DIRECTIONS: For each line below that holds the word "computer", make a copy.
-- Opening Marker --
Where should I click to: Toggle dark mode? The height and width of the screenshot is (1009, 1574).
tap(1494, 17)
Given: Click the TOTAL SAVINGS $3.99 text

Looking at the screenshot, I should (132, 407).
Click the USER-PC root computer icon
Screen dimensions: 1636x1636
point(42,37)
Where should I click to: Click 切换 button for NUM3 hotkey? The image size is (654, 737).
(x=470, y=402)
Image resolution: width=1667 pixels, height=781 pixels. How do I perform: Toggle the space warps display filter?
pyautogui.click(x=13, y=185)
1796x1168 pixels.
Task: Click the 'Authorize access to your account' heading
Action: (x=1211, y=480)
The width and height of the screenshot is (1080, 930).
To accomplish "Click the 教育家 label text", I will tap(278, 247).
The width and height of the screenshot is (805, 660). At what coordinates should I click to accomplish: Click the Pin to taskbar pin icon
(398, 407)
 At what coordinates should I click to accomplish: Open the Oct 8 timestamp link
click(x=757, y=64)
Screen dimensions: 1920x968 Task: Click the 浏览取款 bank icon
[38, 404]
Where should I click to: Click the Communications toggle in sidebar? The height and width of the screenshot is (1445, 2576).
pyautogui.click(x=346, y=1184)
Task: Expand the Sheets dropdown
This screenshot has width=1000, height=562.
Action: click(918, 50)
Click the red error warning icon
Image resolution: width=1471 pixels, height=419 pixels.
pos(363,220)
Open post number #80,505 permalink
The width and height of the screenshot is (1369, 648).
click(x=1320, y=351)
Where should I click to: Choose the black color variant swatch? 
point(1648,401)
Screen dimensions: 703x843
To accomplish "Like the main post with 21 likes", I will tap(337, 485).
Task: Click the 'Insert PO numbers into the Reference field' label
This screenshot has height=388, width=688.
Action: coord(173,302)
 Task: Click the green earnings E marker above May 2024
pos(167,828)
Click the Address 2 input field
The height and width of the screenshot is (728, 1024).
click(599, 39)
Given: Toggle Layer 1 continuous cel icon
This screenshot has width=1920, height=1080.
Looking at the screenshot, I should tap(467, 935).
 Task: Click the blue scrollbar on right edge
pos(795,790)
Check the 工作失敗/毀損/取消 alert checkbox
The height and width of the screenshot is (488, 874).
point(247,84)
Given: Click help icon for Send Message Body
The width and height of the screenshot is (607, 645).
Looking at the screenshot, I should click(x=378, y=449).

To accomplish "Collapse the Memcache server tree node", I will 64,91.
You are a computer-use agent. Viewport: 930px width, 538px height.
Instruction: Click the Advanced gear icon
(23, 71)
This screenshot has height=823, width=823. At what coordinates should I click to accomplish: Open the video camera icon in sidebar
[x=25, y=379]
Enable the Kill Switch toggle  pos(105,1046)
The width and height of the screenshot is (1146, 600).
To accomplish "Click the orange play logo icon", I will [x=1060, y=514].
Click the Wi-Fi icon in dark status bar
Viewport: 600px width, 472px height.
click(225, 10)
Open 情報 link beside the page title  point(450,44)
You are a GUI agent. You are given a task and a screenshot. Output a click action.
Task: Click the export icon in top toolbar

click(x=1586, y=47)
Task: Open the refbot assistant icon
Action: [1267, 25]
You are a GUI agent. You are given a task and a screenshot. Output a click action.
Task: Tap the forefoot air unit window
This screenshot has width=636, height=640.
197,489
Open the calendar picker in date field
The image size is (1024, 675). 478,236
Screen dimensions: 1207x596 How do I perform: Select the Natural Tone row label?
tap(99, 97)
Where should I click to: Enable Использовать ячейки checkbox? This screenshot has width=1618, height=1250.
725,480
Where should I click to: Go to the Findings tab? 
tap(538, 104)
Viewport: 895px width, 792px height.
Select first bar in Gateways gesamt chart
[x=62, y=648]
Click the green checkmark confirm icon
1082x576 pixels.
-- Closing Marker --
RESULT OF THE EXERCISE:
Click the USER-PC root computer icon
You are a computer-use agent. Viewport: 930px width, 538px height.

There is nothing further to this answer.